A fat kid is most certainly eating too much fat (maybe also carbs and protein). However the sadder part is in the ratio between these three nutrients. For the “fatty” who doesn’t train it will usually be too much fat, then carbs, then protein. For an athlete the problem can be nutrition timing (rising insulin levels too often while eating of fatty nutrients at the same time).

So if the fat kid wants to gain some muscle and loose fat the same time he’s got to start training as well as fix his eating habits. The training part is fairly straight forward; go to the gym and start training for some muscle. The diet thing is somewhat more complex. He has to cut off some fat from his diet, maybe also carbs, but probably not proteins, in fact he might want to increase the amount of proteins in his daily diet to support his work in the gym. But the calories from the increased protein intake won’t necessarily substitute from the loss in calories from fat, hence lesser amounts of calories per day.

In summary: The kid starts to train in order to build muscle (supports muscle buildup, burns some fat at the same time). His diet is working in his favor as well, a little more proteins, timing carbs till post workout and cutting fat (proteins and timing of carbs support muscle buildup and cutting fat reduces over all body fat levels).

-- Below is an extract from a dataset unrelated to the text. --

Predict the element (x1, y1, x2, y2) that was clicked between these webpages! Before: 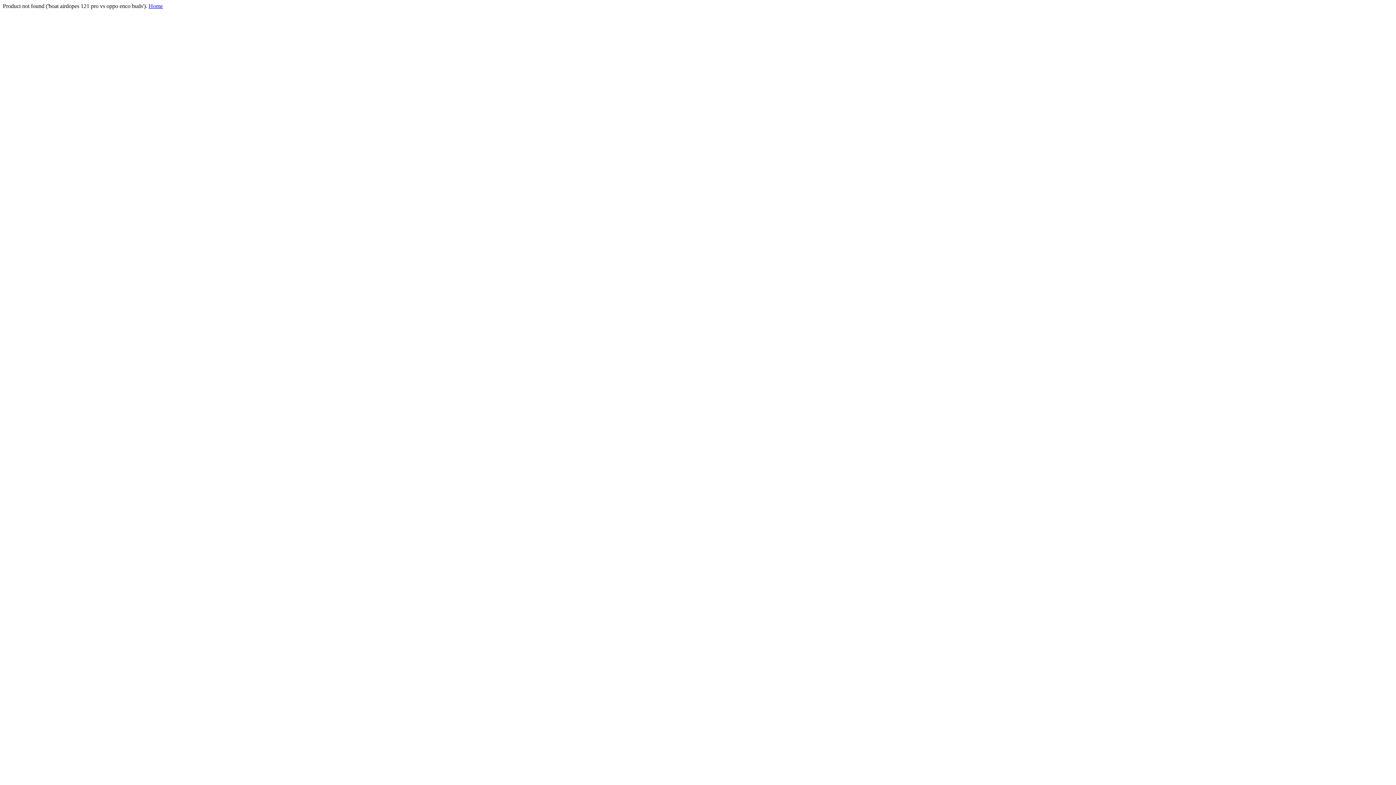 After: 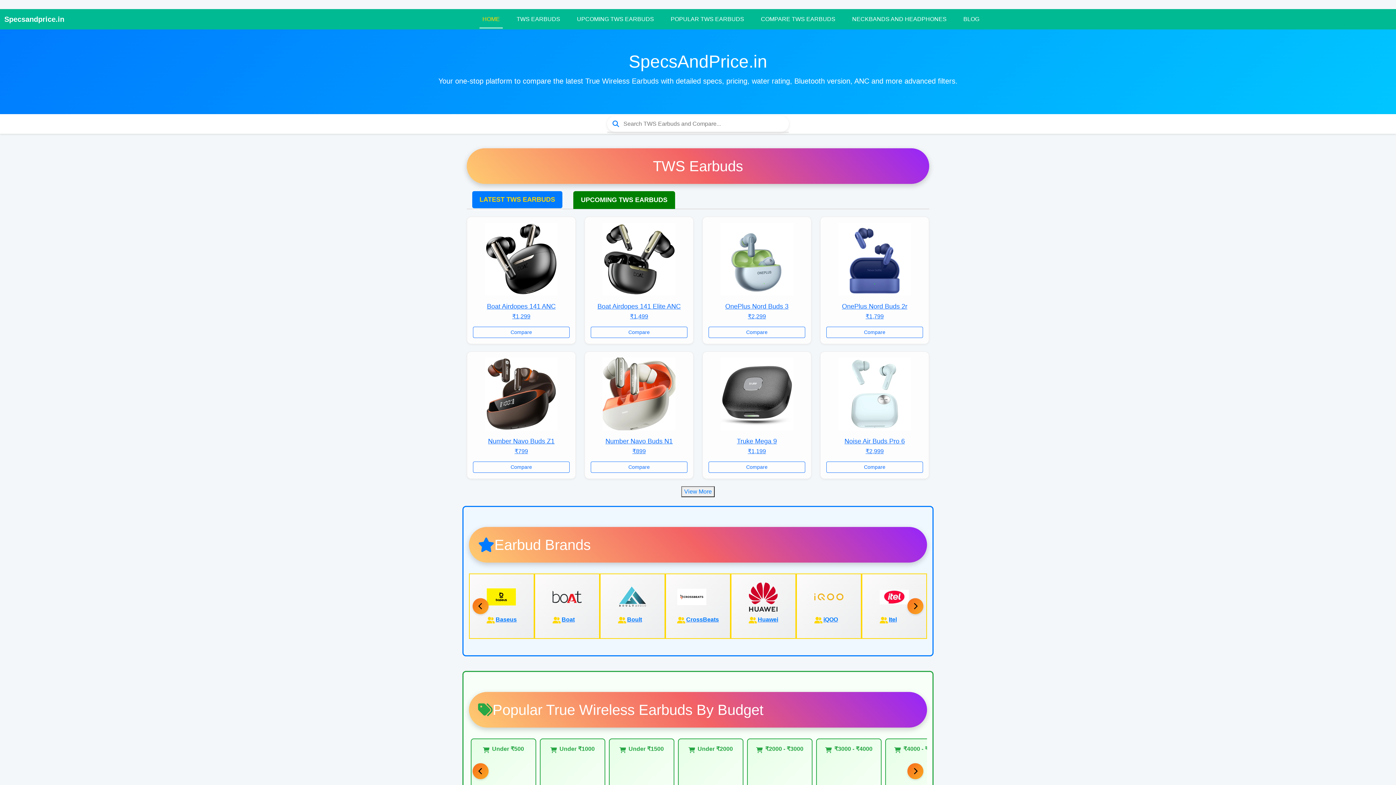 Action: bbox: (148, 2, 162, 9) label: Home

Now I understand we’re talking about athletes that doesn’t (hopefully) have the same problem as the fat kid. The athlete is probably somewhat lean and has a training history already there. But the same general principles apply. It’s a matter of correct training as well as nutrient timing and most importantly; the quality of the nutrients. It might come to the point where increased training volume/intensity necessitates higher amounts of food (increased over all calorie intake) but so what, it’s not bulking up. Bulking up would be eating more than your living habits (including increased training) will necessitate.

Calorie intake is kind of useless if you don’t make a distinction between them, they all have their different characteristics that can work for or against your goals. Somebody on the Berardi site said it perfectly; “a calorie is not just a calorie”. I gave the link for some general theory as well as some good reads, these are however more focused on bodybuilding so you have to make your own adjustments.


Why? Well since then we’ve discovered a little thing called nutrient partitioning.


Tell me more, or at least point me in the right direction :slight_smile:


Tell me more, or at least point me in the right direction :)[/QUOTE]


Nutrient partitioning is used to describe a “positive” distribution of the calories we ingest. It’s where your body shuttles more nutrients into lean tissue and away from adipose (fat) tissue. This means that more of the calories you consume go toward supporting lean muscle mass growth and away from fat synthesis. This is how you can to maintain weight while increasing muscle and losing fat.

Insulin, Fish oils and other EFAs, high-intensity cardio, training, and certain supplements like ALA can help promote nutrient partitioning. Also (and most importantly) your meal timing and macronutrient profile of each meal can be used to your advantage . Numerous banned substances can have a huge effect.

Incidentally, are you talking about just steroids, or other substances, and, which ones in particular? I have to do a speech in my Speech Comm. class on a “Problem that I see facing the world” and I chose performance enhancing drugs in sports and in teens, and to go along with it, we have to suggest a better alternative to the problem. So basically it’d help if I had a list of products and their exact effects, and then be able to suggest healthy alternatives to hopefully achieve the same goals “naturally”.

If anyone has input, that’d be great. Sorry to kind of take the thread off topic.

Discussion of banned substances, who’s taking them, and their effects on athletes and normal people are not allowed on this board.